┌──

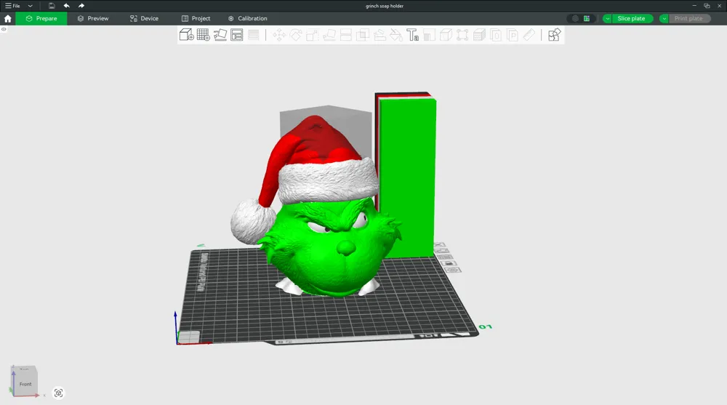
Task: Expand the Print plate dropdown arrow
Action: [664, 19]
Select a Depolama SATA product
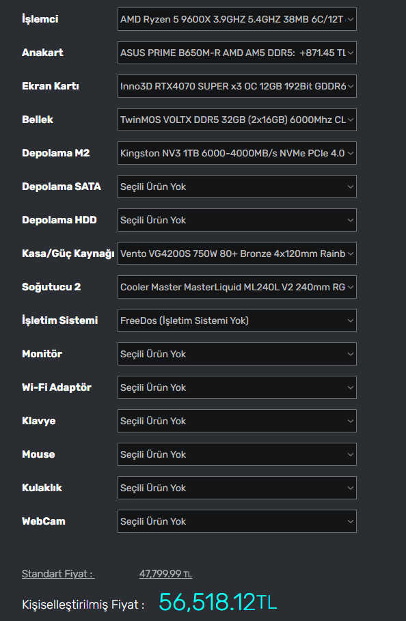Screen dimensions: 406x621 (x=237, y=187)
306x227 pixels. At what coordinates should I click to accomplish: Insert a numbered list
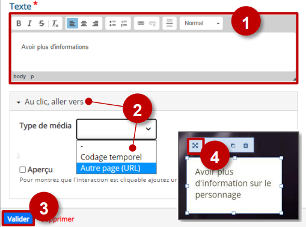[124, 23]
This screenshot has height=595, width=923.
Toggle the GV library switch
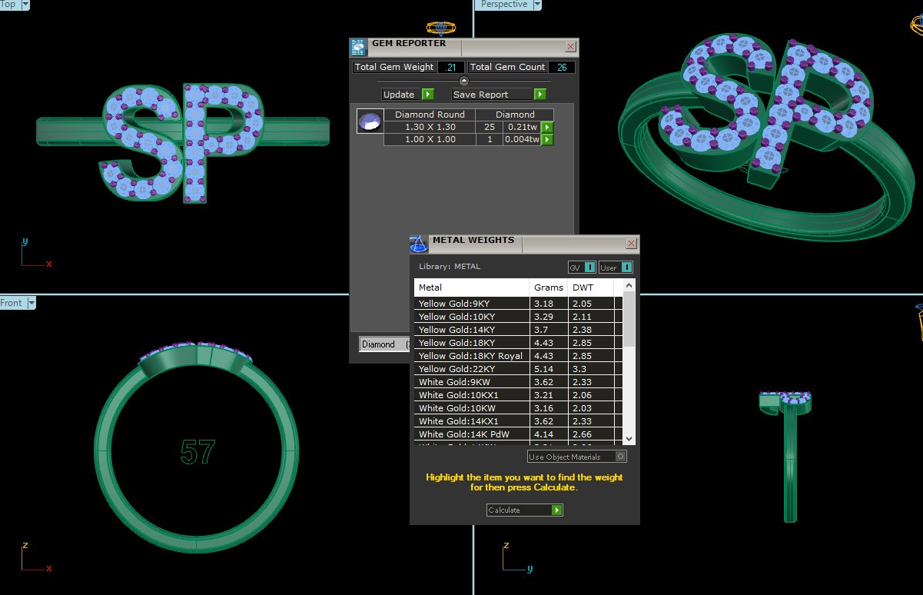pyautogui.click(x=589, y=268)
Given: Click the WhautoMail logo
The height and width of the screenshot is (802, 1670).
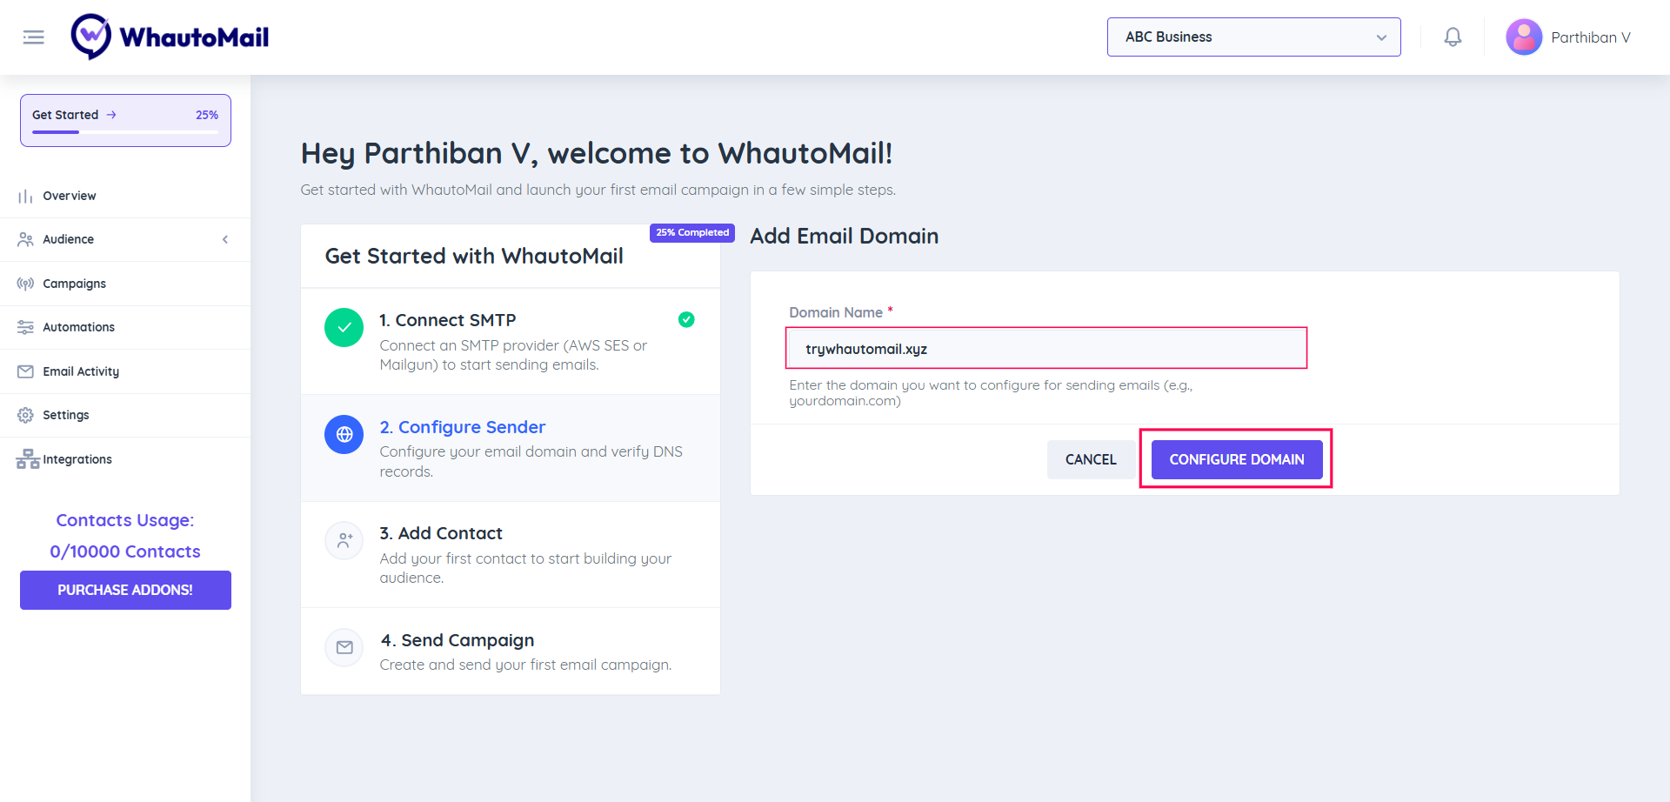Looking at the screenshot, I should coord(170,37).
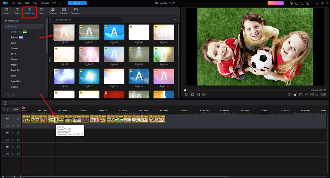Image resolution: width=330 pixels, height=178 pixels.
Task: Click the step-forward frame icon
Action: [x=204, y=95]
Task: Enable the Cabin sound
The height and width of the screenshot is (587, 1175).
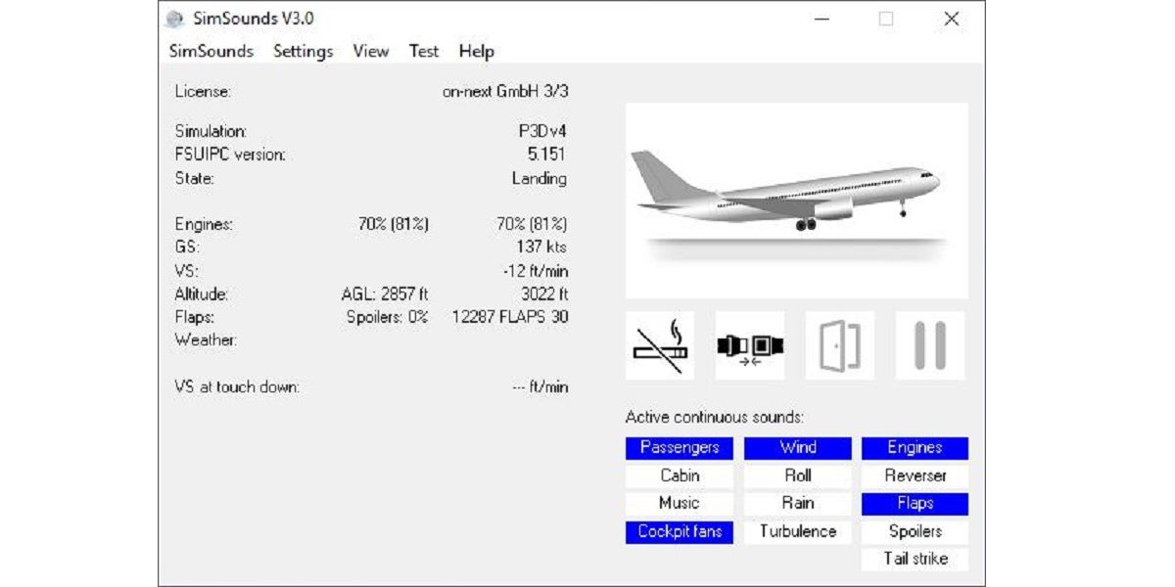Action: point(680,475)
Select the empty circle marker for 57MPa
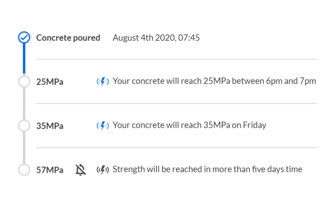Screen dimensions: 330x213 tap(24, 170)
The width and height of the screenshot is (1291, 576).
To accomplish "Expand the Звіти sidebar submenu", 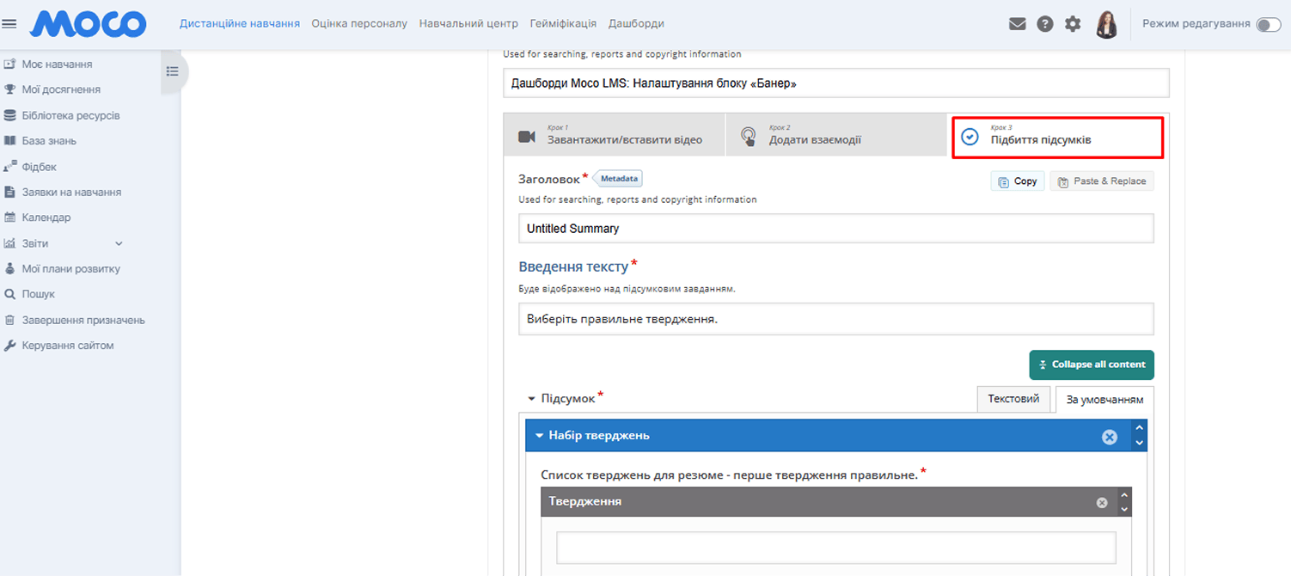I will (119, 243).
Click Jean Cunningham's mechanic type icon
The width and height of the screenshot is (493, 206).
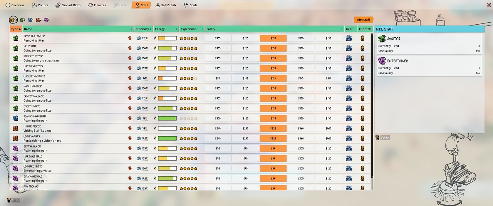pyautogui.click(x=15, y=118)
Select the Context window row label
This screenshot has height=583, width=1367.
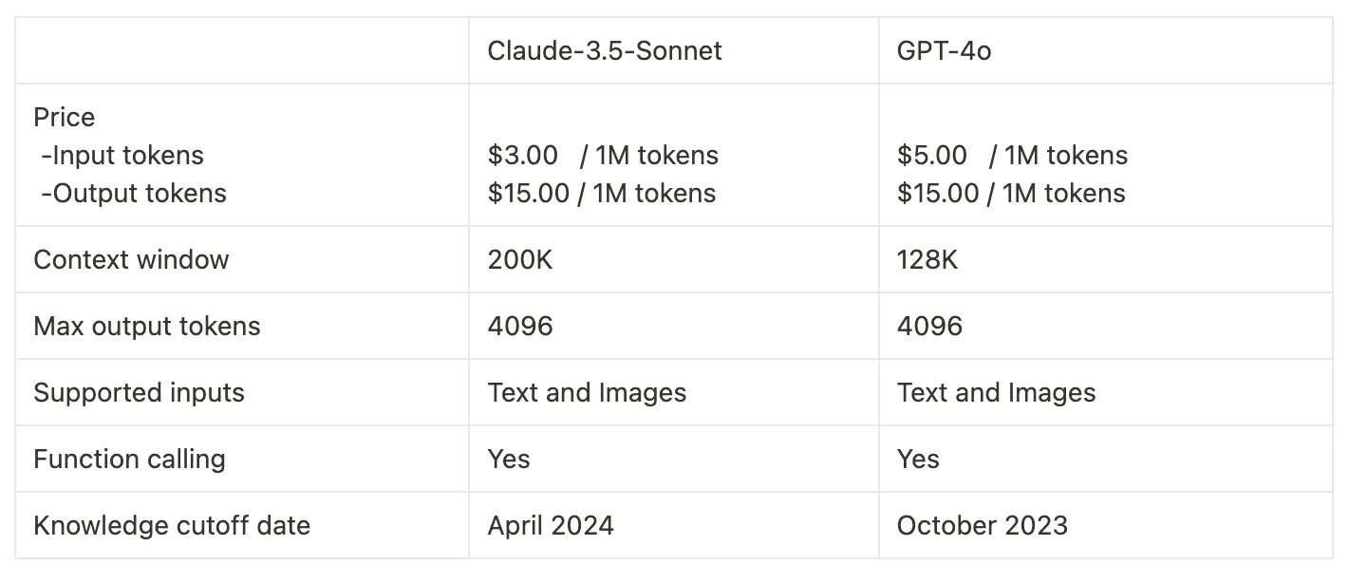pos(131,260)
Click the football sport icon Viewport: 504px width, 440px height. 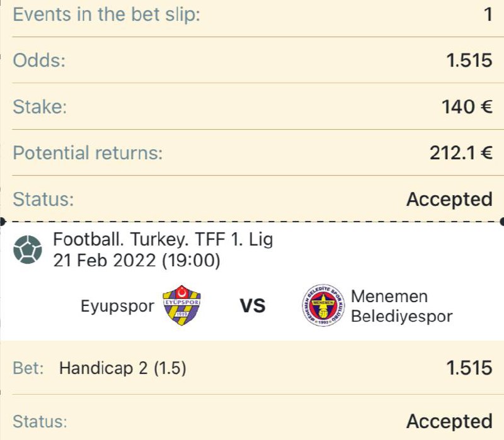click(x=28, y=249)
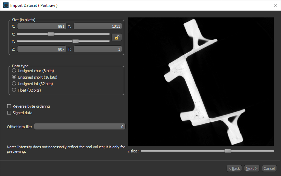The image size is (281, 176).
Task: Enable Reverse byte ordering checkbox
Action: (9, 106)
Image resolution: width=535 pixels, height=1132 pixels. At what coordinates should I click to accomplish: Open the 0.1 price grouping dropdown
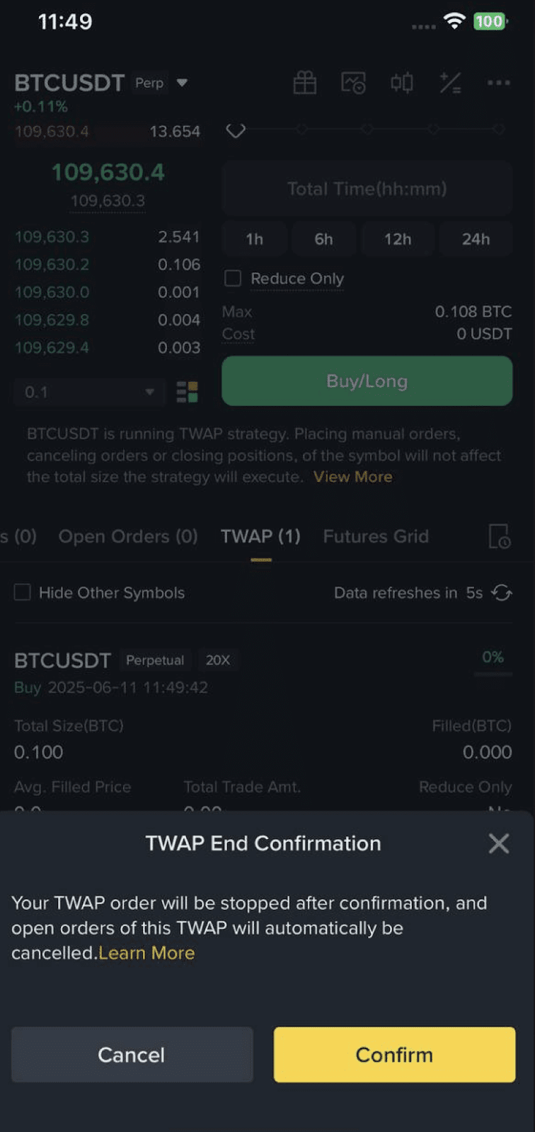90,392
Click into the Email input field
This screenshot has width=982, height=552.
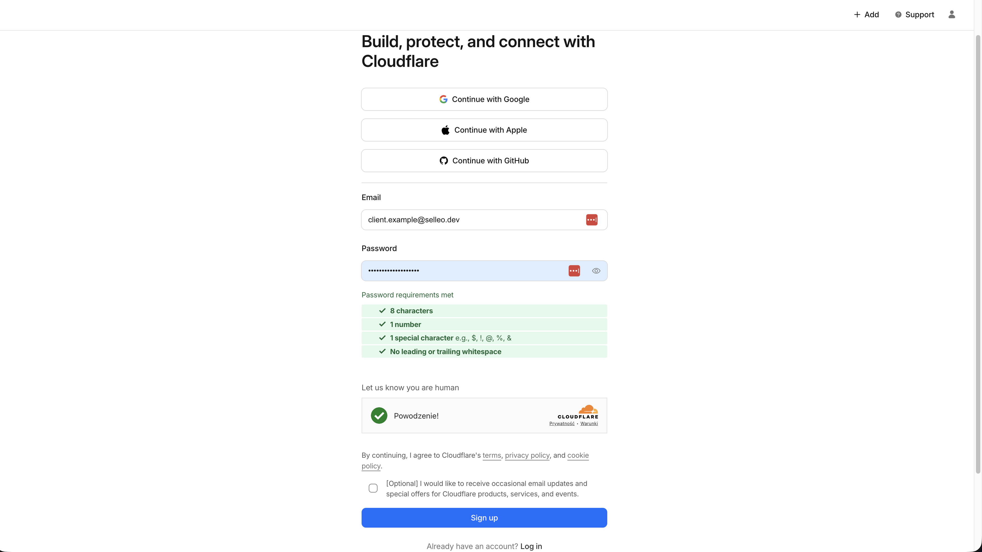(x=473, y=220)
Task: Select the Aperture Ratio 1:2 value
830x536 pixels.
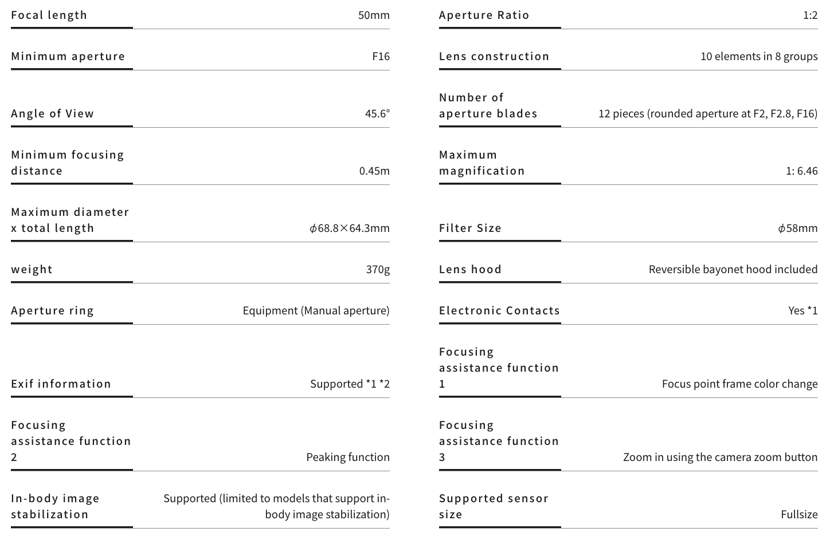Action: point(810,15)
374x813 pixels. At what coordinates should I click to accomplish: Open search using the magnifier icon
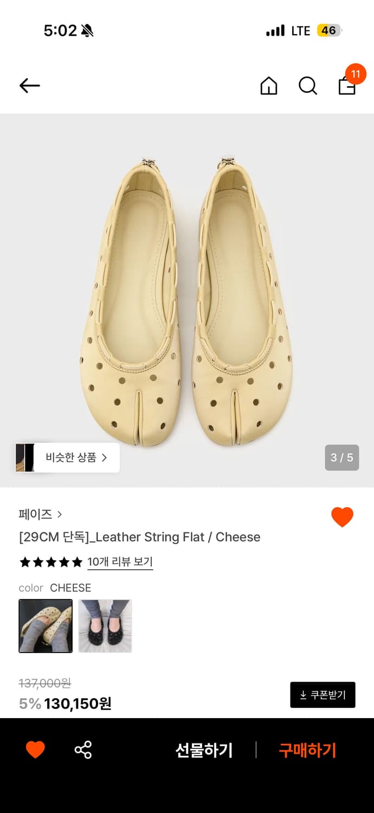[x=307, y=86]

└──

WORK INSTRUCTIONS. Your answer must be the lines from the one containing "This screenshot has width=982, height=552." through the last line of the records, printed exactly with no pictures; please include both ends.

RESPONSE TO THIS TASK.
This screenshot has width=982, height=552.
(x=473, y=220)
Task: Select the Aperture Ratio 1:2 value
830x536 pixels.
Action: point(810,15)
374x813 pixels. At what coordinates should I click to accomplish: Open search using the magnifier icon
[x=307, y=86]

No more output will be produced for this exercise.